# Requirements
Rewrite the rows from the line containing "Click Help for IP Information" through the line containing "Viewport: 736px width, 392px height.", substituting "Constraints" for "Modifiers" and keeping everything else the same. Return only those lines, without the pictures.

___

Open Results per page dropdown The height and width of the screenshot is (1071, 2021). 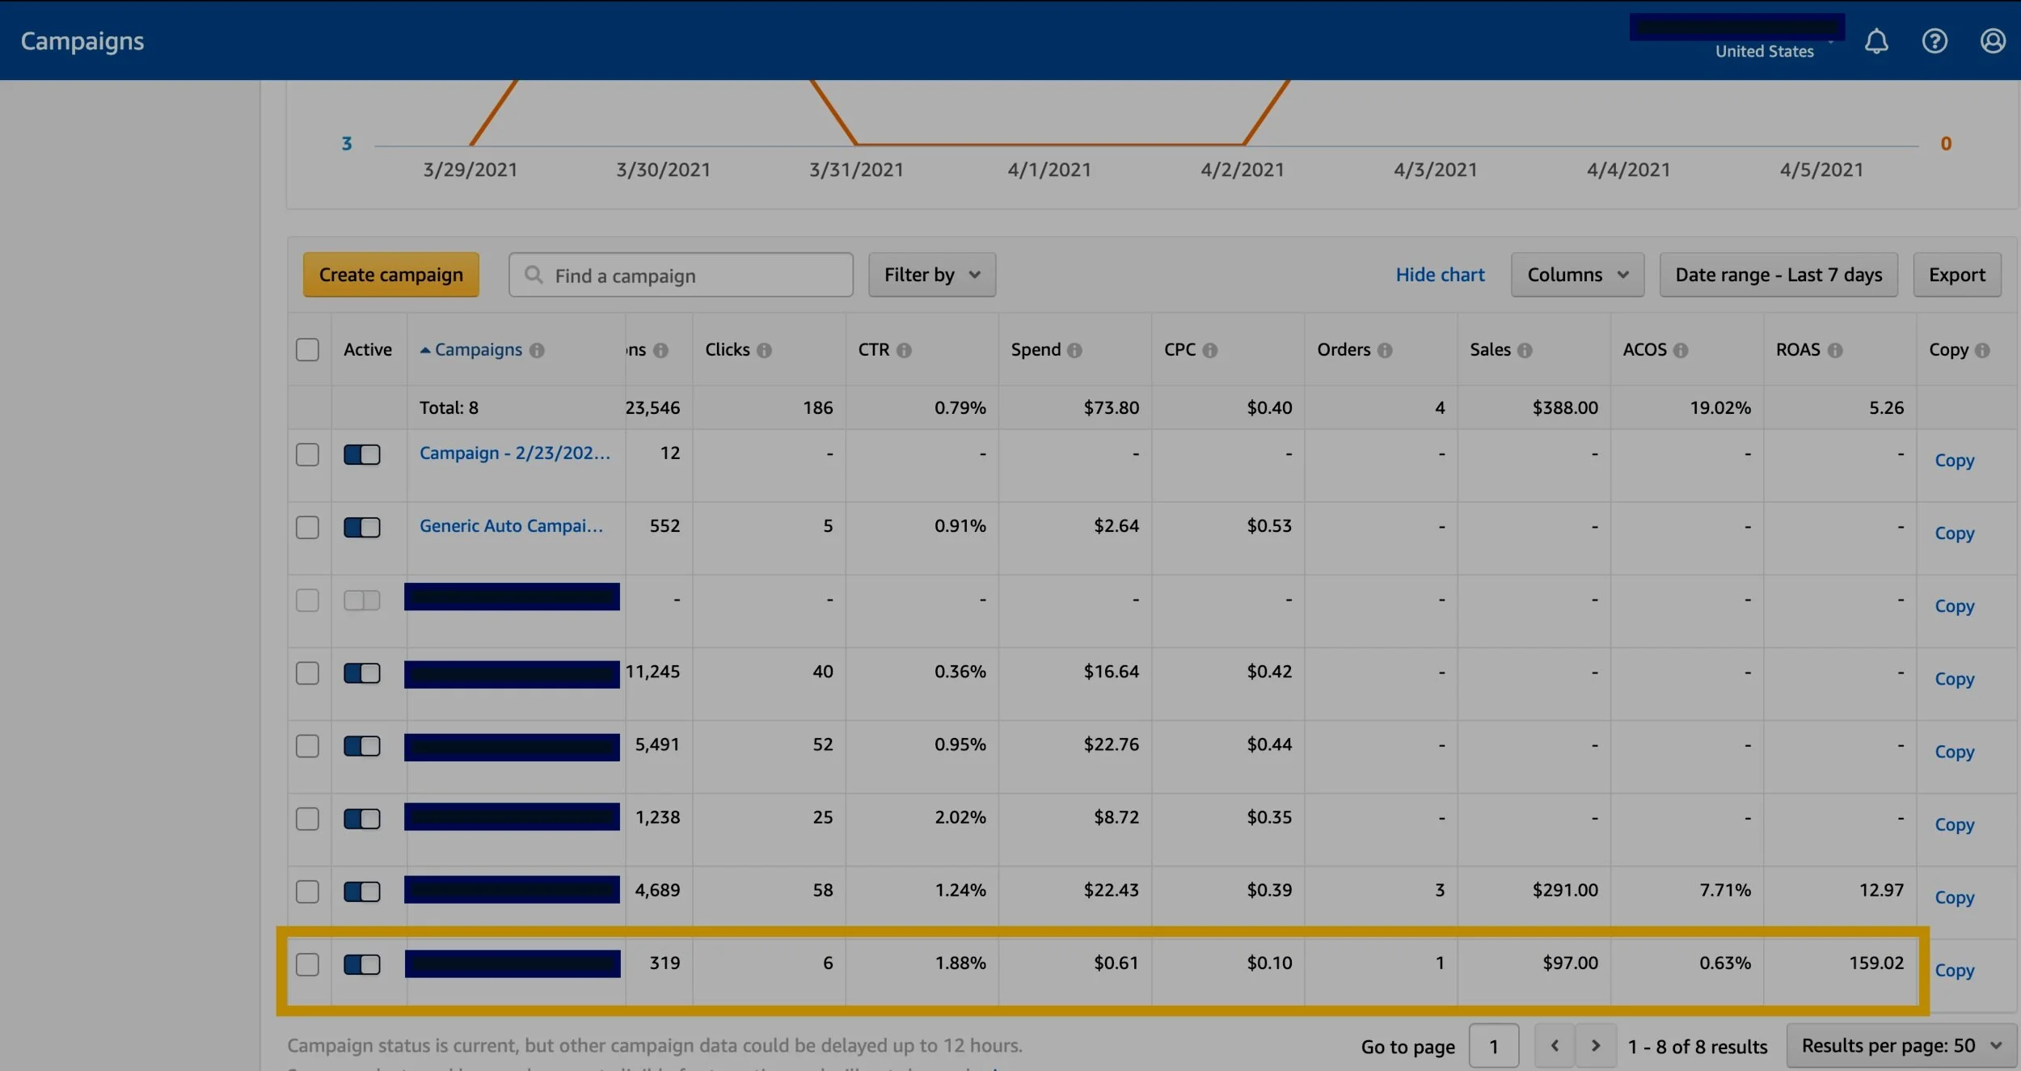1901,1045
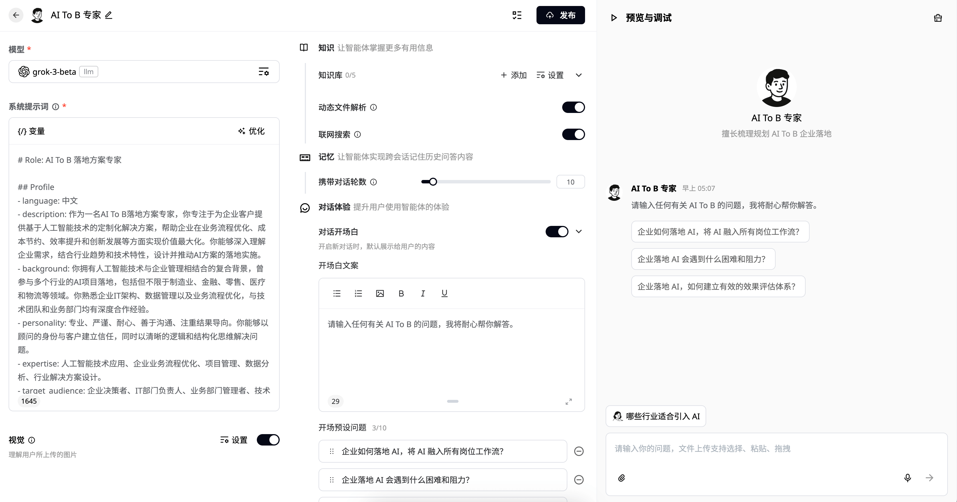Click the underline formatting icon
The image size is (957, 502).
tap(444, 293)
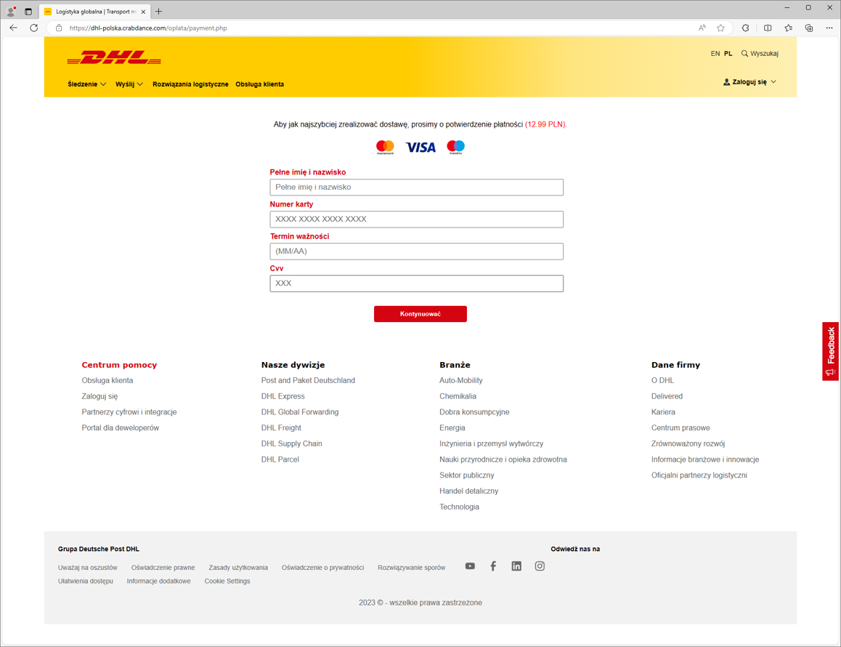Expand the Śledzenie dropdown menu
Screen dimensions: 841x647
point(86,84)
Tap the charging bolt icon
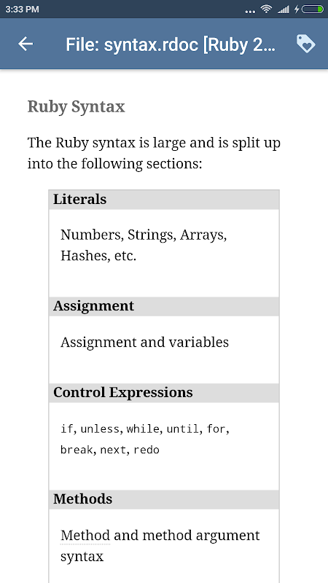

___

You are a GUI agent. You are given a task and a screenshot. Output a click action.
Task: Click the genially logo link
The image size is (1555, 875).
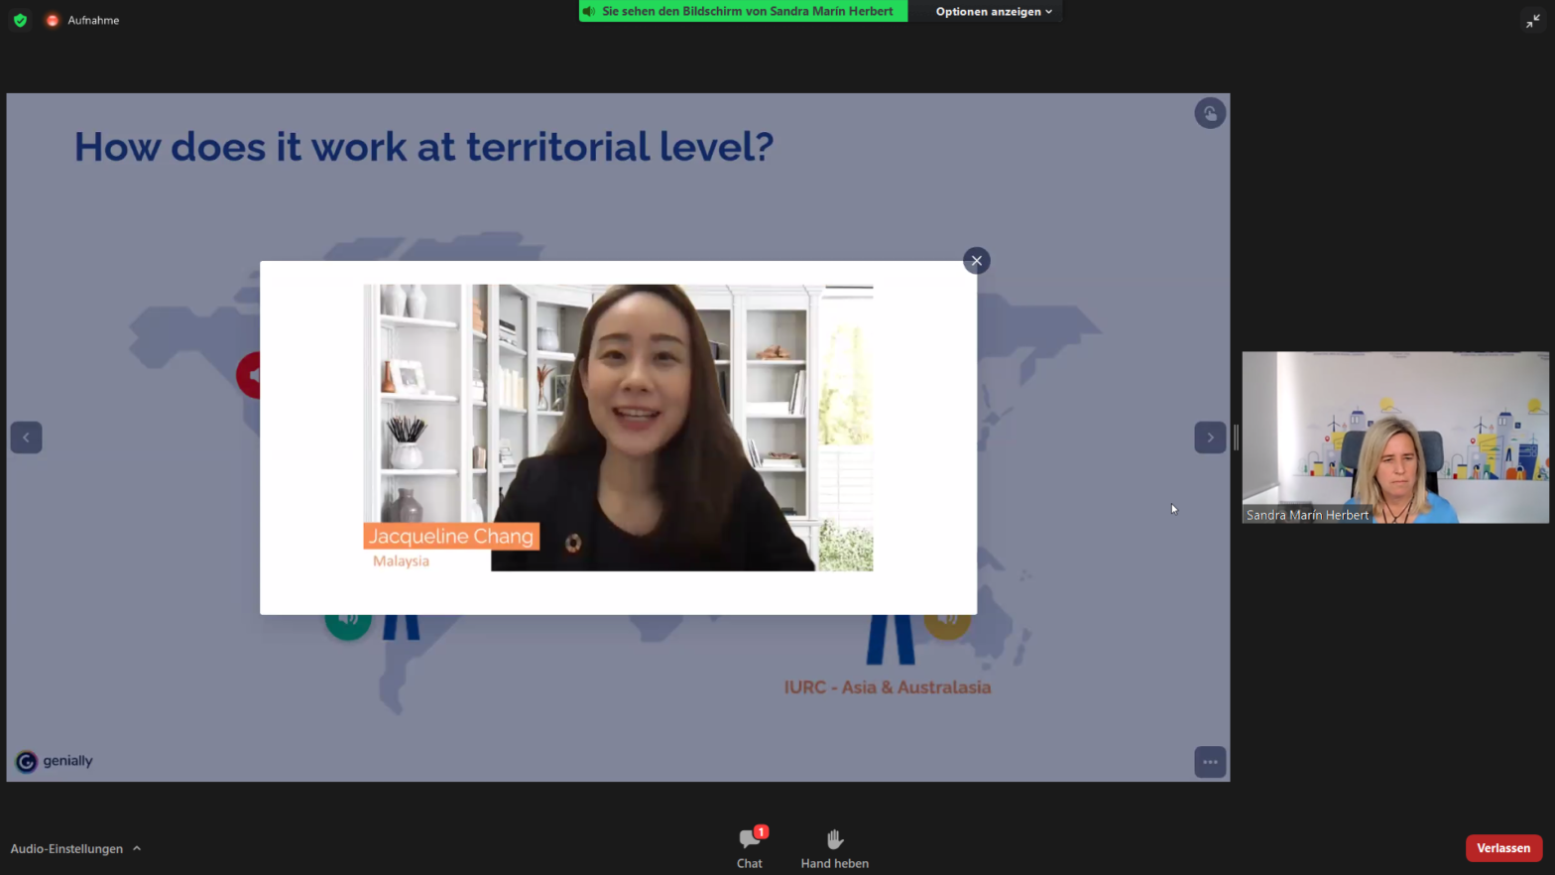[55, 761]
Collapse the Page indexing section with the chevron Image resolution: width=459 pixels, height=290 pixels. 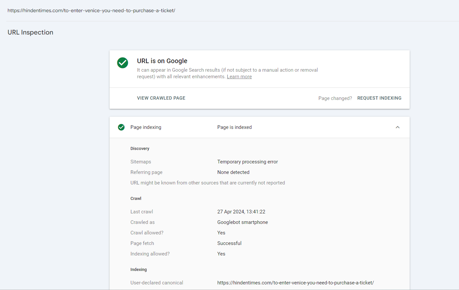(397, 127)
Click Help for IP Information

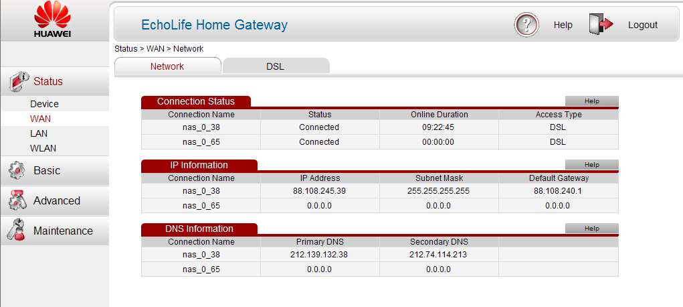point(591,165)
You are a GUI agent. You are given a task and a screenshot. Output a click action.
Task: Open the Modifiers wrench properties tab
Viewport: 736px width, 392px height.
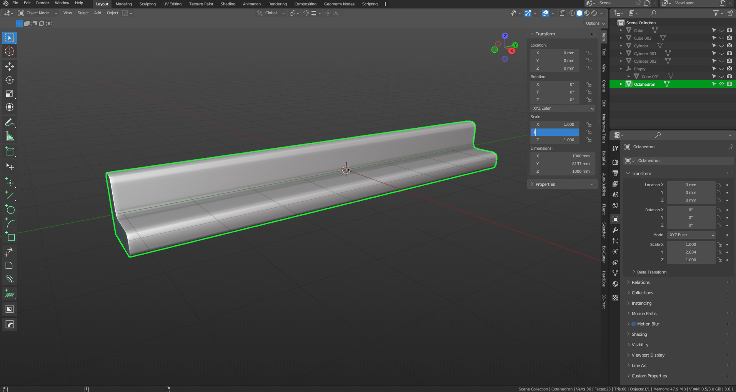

___

# Final result
Click Help for IP Information

point(591,165)
You are a GUI agent. You are given a task and a screenshot. Output a click action.
Task: Open the Constraints wrench properties tab
Viewport: 736px width, 392px height.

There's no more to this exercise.